● **Task objective**: For this exercise, reproduce the entries below exactly, but only from the line containing "Given: Click the search" through the line containing "Open 条件付き書式(A)... conditional formatting", both included.

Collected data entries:
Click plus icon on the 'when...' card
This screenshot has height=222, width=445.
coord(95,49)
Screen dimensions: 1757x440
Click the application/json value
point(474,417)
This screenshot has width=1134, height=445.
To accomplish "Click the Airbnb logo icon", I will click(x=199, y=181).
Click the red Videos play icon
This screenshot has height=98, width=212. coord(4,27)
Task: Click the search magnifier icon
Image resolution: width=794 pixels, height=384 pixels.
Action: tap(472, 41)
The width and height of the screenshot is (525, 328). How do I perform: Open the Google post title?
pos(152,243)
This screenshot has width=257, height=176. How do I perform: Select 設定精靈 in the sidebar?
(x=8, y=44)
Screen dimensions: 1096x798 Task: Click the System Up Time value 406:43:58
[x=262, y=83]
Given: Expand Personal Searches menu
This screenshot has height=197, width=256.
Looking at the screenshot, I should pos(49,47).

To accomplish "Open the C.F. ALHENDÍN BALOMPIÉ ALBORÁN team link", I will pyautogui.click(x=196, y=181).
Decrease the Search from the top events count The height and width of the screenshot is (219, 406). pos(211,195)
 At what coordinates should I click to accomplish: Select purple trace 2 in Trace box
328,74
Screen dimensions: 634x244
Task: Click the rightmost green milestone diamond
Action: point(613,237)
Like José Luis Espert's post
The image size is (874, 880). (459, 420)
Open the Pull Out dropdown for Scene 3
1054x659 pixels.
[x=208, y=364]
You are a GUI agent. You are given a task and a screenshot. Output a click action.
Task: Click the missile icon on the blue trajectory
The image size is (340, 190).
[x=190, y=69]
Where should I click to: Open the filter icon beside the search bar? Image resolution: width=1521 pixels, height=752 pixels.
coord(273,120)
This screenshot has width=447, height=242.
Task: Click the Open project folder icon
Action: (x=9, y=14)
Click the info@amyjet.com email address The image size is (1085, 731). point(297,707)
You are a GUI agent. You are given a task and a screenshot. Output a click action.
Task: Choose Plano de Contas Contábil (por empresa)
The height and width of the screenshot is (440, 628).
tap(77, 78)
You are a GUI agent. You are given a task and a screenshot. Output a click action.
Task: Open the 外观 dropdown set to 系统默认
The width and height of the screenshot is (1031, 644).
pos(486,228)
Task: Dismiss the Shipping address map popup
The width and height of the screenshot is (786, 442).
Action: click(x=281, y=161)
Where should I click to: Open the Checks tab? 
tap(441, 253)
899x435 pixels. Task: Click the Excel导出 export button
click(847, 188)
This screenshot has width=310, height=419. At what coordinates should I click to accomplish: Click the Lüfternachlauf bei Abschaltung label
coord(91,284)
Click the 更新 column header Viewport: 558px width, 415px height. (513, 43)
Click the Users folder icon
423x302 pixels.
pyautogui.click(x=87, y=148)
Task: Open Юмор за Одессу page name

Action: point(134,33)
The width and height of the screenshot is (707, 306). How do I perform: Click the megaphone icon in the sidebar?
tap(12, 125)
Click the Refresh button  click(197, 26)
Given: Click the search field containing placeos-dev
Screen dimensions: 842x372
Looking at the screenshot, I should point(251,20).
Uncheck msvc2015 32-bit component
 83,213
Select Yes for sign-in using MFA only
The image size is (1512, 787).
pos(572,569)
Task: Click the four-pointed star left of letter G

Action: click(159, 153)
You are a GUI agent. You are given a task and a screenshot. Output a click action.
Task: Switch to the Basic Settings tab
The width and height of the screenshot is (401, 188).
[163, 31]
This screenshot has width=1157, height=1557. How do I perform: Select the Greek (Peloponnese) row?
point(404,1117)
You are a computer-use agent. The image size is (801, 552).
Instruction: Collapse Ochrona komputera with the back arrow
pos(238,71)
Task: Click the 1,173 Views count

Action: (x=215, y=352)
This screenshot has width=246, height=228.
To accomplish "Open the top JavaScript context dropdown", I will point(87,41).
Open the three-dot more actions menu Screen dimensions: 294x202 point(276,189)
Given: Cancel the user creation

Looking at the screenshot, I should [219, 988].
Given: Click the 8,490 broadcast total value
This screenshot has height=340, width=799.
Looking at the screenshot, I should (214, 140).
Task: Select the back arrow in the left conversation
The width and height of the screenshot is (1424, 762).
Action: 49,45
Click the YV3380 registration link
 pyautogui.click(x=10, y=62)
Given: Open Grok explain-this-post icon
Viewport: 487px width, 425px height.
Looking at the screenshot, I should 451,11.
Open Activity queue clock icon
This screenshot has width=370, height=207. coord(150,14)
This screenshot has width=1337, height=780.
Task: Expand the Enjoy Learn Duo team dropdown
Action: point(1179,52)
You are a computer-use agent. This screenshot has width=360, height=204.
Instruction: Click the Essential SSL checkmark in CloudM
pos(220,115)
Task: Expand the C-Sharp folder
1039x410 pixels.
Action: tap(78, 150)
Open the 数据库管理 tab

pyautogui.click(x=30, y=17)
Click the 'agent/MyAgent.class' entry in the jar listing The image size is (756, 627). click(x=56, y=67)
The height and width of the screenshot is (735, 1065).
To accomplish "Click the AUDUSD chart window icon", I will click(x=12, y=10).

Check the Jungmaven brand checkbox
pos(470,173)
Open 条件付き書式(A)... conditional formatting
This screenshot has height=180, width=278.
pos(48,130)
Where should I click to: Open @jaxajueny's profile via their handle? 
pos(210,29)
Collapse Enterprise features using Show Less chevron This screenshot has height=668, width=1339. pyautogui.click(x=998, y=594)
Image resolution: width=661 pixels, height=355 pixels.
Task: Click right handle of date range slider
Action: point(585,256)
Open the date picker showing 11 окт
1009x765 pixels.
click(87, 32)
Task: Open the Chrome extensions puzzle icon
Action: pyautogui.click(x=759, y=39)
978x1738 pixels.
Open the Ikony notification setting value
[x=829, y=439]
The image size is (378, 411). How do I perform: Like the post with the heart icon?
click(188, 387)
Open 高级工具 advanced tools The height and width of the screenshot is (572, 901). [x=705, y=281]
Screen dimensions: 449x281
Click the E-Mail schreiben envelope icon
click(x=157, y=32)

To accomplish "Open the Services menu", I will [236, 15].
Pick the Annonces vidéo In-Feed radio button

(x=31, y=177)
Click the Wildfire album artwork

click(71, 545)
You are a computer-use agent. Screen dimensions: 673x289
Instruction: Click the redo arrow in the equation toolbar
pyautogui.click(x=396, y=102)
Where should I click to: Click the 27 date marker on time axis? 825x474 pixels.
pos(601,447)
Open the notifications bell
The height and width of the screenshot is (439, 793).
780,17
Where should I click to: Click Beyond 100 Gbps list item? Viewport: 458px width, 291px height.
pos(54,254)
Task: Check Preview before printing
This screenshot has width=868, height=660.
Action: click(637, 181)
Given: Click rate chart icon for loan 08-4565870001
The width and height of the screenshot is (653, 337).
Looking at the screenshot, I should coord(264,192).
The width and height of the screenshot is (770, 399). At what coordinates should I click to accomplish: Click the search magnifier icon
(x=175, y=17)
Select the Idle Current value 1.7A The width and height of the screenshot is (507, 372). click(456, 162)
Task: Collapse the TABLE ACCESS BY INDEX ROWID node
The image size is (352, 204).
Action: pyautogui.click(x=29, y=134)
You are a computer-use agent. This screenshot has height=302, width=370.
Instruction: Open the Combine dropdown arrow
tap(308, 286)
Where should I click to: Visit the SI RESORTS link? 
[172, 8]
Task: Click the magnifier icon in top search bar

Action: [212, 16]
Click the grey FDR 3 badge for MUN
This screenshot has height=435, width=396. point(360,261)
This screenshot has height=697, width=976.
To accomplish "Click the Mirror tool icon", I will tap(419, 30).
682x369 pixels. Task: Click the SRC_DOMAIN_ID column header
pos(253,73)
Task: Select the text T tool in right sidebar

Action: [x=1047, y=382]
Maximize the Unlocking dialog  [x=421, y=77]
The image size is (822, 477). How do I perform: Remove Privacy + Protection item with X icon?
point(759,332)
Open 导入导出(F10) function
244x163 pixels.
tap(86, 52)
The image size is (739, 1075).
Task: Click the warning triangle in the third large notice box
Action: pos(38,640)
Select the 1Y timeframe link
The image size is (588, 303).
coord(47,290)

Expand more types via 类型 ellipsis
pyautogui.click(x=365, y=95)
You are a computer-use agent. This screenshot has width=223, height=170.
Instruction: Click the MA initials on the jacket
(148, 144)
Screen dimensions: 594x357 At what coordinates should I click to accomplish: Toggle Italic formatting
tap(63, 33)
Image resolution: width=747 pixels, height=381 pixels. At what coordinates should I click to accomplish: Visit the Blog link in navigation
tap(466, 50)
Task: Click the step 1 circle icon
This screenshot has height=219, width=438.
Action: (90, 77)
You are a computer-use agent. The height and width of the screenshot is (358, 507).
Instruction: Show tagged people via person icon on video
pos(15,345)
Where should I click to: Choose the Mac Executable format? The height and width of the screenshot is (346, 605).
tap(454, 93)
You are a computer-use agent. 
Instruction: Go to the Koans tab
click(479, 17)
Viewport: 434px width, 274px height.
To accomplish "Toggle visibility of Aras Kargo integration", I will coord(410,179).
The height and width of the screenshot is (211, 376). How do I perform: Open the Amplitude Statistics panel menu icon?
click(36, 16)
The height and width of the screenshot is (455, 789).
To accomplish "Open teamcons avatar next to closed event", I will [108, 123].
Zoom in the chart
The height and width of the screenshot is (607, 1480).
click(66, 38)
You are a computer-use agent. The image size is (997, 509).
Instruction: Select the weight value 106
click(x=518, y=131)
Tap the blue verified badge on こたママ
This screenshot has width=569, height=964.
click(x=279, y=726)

● **Output for this task**:
Given: Click the search field containing placeos-dev
Screen dimensions: 842x372
Looking at the screenshot, I should point(251,20).
Uncheck msvc2015 32-bit component
 83,213
Select Yes for sign-in using MFA only
The image size is (1512, 787).
pos(572,569)
Task: Click the four-pointed star left of letter G

Action: click(159, 153)
You are a GUI agent. You are given a task and a screenshot. Output a click action.
Task: Switch to the Basic Settings tab
The width and height of the screenshot is (401, 188).
[163, 31]
This screenshot has width=1157, height=1557. How do I perform: Select the Greek (Peloponnese) row?
point(404,1117)
You are a computer-use agent. The image size is (801, 552).
Instruction: Collapse Ochrona komputera with the back arrow
pos(238,71)
Task: Click the 1,173 Views count

Action: (x=215, y=352)
This screenshot has width=246, height=228.
To accomplish "Open the top JavaScript context dropdown", I will point(87,41).
Open the three-dot more actions menu Screen dimensions: 294x202 point(276,189)
Given: Cancel the user creation

Looking at the screenshot, I should [219, 988].
Given: Click the 8,490 broadcast total value
This screenshot has height=340, width=799.
Looking at the screenshot, I should (214, 140).
Task: Select the back arrow in the left conversation
The width and height of the screenshot is (1424, 762).
Action: 49,45
Click the YV3380 registration link
 pyautogui.click(x=10, y=62)
Given: Open Grok explain-this-post icon
Viewport: 487px width, 425px height.
Looking at the screenshot, I should 451,11.
Open Activity queue clock icon
This screenshot has width=370, height=207. coord(150,14)
This screenshot has width=1337, height=780.
Task: Expand the Enjoy Learn Duo team dropdown
Action: point(1179,52)
You are a computer-use agent. This screenshot has width=360, height=204.
Instruction: Click the Essential SSL checkmark in CloudM
pos(220,115)
Task: Expand the C-Sharp folder
1039x410 pixels.
Action: tap(78, 150)
Open the 数据库管理 tab

pyautogui.click(x=30, y=17)
Click the 'agent/MyAgent.class' entry in the jar listing The image size is (756, 627). click(x=56, y=67)
The height and width of the screenshot is (735, 1065).
To accomplish "Click the AUDUSD chart window icon", I will click(x=12, y=10).

Check the Jungmaven brand checkbox
pos(470,173)
Open 条件付き書式(A)... conditional formatting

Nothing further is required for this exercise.